M. Lawless and D. Rodger – Proceedings 12th International Coastal Symposium (Plymouth, England), Journal of Coastal Research, April, 2013
Tidal flows, sea levels and currents influence coastal flood and erosion risk, flood defence design, coastal management and renewable energy production. Historically data for these variables have been obtained from tide gauge records. However, this information is limited in both time and space. Consequently, analysis and planning for sites between gauges has traditionally been established through simple interpolation techniques, thereby leading to higher levels of uncertainty than desirable. For a more reliable application to coastal and ocean engineering, a more holistic approach is required.

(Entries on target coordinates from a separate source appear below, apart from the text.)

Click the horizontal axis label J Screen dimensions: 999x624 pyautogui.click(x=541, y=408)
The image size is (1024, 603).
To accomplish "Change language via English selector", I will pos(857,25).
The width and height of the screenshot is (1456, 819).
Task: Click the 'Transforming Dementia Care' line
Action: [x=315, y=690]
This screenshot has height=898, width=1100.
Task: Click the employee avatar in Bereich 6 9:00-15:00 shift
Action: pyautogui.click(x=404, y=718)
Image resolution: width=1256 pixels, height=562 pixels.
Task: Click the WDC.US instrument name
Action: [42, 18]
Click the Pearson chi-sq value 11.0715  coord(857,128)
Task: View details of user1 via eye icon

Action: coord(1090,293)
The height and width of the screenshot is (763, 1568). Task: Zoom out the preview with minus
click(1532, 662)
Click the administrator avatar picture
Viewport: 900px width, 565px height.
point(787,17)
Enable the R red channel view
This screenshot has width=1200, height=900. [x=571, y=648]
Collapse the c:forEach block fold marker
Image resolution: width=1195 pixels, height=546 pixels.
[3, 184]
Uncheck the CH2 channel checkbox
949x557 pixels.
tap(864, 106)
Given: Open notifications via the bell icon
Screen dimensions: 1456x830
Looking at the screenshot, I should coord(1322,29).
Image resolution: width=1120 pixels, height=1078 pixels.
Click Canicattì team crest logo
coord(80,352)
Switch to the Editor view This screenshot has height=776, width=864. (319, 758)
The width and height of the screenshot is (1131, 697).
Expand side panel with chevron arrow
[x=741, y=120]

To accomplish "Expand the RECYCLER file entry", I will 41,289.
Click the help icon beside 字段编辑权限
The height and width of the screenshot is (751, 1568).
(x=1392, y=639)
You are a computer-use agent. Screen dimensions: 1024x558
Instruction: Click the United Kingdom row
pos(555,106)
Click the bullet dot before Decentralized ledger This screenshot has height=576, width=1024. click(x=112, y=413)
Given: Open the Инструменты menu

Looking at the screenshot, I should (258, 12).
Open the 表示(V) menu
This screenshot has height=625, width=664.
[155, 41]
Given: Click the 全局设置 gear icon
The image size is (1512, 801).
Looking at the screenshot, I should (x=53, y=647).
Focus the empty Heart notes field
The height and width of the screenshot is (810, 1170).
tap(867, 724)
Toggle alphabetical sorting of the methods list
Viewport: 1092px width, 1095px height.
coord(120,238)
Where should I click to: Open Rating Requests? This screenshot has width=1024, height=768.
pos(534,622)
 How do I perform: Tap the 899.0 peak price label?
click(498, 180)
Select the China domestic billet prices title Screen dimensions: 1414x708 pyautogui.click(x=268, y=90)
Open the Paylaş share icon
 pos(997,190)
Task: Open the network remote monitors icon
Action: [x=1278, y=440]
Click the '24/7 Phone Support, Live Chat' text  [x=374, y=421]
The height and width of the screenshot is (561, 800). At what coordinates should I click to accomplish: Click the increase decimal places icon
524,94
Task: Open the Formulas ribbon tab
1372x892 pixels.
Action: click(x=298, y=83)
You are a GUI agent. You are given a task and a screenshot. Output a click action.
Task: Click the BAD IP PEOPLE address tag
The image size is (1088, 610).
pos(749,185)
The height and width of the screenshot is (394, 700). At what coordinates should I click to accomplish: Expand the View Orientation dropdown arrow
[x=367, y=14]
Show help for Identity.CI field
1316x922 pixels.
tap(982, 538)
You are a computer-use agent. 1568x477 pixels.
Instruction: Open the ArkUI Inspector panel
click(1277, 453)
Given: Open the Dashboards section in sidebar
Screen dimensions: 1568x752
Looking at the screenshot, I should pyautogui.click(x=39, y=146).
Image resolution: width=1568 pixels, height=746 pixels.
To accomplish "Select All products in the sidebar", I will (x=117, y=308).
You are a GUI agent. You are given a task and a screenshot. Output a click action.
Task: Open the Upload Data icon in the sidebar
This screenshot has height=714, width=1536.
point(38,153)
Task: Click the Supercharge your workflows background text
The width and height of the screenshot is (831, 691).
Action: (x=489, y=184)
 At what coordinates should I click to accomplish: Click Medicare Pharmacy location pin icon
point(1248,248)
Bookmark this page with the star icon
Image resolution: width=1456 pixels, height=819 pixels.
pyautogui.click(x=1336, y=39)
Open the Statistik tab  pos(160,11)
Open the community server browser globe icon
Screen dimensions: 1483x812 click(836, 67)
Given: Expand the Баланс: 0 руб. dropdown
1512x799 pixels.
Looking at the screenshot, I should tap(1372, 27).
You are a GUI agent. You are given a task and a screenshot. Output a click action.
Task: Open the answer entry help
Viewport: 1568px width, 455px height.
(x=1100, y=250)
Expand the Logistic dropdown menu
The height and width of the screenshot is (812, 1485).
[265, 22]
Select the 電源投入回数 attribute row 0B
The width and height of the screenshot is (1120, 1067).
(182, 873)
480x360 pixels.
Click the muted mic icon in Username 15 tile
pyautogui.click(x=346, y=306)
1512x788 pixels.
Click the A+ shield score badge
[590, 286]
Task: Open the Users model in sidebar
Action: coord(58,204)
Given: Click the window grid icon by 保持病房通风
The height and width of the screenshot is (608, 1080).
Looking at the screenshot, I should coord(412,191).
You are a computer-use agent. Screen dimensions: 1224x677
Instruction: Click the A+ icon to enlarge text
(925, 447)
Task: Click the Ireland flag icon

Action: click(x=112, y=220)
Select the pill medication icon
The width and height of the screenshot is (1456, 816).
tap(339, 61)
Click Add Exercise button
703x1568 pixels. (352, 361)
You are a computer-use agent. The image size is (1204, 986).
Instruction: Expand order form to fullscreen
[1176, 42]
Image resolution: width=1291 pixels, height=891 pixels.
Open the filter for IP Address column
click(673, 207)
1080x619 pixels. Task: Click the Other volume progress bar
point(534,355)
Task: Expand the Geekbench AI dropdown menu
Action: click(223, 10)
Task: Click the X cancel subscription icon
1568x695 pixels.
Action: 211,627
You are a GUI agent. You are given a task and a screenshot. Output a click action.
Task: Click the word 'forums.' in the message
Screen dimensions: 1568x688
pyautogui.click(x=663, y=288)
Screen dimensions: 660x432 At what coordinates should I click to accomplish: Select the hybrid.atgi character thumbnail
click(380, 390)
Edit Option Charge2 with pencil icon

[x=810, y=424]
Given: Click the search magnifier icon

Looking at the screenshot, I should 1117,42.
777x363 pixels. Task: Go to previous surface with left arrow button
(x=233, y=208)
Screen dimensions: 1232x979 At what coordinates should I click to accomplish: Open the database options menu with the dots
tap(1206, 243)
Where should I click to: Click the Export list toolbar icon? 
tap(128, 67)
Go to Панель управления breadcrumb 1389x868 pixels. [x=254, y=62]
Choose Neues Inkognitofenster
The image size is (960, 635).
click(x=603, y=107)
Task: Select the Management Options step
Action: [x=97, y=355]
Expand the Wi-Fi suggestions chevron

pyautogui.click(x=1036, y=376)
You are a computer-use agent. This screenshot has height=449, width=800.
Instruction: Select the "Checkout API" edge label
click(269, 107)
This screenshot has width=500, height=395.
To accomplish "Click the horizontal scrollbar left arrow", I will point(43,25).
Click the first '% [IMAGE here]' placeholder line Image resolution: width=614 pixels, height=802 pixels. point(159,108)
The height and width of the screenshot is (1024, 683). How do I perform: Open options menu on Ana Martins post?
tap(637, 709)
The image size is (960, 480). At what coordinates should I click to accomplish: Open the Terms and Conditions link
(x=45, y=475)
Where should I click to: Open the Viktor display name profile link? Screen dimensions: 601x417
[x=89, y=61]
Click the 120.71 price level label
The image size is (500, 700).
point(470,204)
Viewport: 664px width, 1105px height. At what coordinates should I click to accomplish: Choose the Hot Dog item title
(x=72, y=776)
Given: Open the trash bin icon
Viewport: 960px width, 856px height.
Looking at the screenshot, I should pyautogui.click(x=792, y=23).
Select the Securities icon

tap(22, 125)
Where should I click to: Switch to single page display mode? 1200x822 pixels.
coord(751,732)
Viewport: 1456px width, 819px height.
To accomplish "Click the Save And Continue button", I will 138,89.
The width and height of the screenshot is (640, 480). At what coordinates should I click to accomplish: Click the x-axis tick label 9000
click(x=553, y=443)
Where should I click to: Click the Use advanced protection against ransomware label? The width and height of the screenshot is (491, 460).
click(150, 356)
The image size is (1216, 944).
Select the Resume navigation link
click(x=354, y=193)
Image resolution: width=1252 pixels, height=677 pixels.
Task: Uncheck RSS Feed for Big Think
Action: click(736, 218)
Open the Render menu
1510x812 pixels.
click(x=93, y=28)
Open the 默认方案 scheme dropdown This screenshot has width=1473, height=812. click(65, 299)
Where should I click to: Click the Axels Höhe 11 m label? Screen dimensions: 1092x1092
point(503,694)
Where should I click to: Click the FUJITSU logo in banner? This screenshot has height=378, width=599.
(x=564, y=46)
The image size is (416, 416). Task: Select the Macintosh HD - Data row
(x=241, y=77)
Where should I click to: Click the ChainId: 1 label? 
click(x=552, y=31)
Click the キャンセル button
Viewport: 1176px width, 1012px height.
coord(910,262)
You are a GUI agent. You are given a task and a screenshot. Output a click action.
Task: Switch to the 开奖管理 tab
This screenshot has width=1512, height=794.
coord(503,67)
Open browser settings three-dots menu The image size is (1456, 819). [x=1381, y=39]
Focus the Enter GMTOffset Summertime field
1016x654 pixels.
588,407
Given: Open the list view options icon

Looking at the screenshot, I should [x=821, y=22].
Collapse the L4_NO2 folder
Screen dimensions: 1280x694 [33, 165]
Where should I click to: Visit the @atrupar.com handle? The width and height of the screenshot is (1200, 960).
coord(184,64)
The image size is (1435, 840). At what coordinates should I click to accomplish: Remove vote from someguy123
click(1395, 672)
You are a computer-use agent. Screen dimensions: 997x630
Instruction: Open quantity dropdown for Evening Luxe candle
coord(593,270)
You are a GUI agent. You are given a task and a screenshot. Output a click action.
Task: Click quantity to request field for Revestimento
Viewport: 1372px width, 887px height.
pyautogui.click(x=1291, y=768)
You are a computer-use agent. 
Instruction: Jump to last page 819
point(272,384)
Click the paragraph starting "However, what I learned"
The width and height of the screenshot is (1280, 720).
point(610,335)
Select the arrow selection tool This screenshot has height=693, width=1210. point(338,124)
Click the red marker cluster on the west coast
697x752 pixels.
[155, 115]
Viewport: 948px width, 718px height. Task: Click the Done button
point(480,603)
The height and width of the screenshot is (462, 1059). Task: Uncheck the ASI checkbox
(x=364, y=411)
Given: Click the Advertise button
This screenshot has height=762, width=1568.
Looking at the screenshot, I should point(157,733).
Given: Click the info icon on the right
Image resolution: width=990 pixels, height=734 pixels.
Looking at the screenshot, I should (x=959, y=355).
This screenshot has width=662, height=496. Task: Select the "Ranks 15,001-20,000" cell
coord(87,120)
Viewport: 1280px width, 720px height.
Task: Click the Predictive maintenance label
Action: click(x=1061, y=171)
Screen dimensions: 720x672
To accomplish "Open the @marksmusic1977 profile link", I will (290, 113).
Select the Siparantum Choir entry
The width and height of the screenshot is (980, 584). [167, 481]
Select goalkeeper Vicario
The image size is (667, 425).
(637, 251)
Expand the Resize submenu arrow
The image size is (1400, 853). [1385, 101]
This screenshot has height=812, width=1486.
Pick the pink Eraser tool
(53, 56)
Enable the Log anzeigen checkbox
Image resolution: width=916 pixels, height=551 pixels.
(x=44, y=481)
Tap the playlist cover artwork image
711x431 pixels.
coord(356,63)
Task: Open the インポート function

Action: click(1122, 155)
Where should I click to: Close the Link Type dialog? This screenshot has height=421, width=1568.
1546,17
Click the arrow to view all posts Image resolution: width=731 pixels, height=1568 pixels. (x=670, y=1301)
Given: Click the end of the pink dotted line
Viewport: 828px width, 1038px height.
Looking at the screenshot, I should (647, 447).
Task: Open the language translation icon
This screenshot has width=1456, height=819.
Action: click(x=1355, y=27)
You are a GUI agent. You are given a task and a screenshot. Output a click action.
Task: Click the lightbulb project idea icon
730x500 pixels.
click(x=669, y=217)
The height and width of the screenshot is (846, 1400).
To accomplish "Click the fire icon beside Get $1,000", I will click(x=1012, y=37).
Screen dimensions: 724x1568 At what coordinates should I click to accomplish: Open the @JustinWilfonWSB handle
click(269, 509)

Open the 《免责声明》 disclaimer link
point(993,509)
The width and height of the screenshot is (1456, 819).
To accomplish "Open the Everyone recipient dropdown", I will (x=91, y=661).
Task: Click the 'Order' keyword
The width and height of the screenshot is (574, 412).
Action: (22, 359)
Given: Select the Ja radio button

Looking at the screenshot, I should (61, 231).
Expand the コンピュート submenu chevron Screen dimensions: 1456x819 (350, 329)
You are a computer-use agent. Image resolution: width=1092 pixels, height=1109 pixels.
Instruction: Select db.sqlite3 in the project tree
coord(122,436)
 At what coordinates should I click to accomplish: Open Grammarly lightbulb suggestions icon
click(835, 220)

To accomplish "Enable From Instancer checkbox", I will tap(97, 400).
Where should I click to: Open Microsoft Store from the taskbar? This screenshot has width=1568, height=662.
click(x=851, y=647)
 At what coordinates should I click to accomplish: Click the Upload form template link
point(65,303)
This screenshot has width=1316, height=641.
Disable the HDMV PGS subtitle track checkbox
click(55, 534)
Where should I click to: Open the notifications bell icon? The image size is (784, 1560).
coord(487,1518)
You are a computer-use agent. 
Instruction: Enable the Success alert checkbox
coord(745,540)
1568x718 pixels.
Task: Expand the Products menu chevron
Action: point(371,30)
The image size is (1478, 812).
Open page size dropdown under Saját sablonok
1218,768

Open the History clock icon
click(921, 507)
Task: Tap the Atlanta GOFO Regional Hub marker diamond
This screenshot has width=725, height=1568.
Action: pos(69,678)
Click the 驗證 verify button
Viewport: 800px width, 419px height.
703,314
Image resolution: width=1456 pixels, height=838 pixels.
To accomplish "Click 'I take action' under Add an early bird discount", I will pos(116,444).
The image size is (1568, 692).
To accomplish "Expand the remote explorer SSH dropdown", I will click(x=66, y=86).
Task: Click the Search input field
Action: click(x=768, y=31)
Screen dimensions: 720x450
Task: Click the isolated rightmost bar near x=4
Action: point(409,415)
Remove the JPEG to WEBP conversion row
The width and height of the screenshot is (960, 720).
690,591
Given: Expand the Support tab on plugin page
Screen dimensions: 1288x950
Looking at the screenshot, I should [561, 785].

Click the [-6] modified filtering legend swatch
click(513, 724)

Initially developed as a response to the increasing threat of flooding from the sea, JBA developed a comprehensive suite of high-resolution hindcast tide-surge models for Western Europe, collectively called the European Tidal Database. The models within this suite simulate every tide that has occurred around the coast of the UK, Ireland and Western Europe for the 45 years between 1957 and 2002. In addition to the tidal forcing, the models are also forced at the surface by windstress and atmospheric pressure data interpolated from the European Centre for Medium Range Weather Forecasts (ERA-40), simulating surge affects. The output from the models can be visualised as a high resolution virtual tide gauge record, including a 45-year record of tide, current and surge levels for more than 20,000 closely spaced points along our coasts, estuaries and tidal rivers.
This model data provides unprecedented long-term historical information that can be used to evaluate exposure to coastal flood risk at any location more accurately than previous approaches. Currently the models within the UK Tidal Database are being used to determine surge relationships between real-time gauges for the purposes for flood warning and extremes analysis, although its application is planned to span a range of additional coastal engineering disciplines. In particular, the results of the model could be used to determine the potential power of harnessing tidal flows at any location by determining the energy returns that would have been achieved had devices been in the sea over the last 45 years. This paper described the modeling that underpins the European Tidal Database and discusses its broader applications.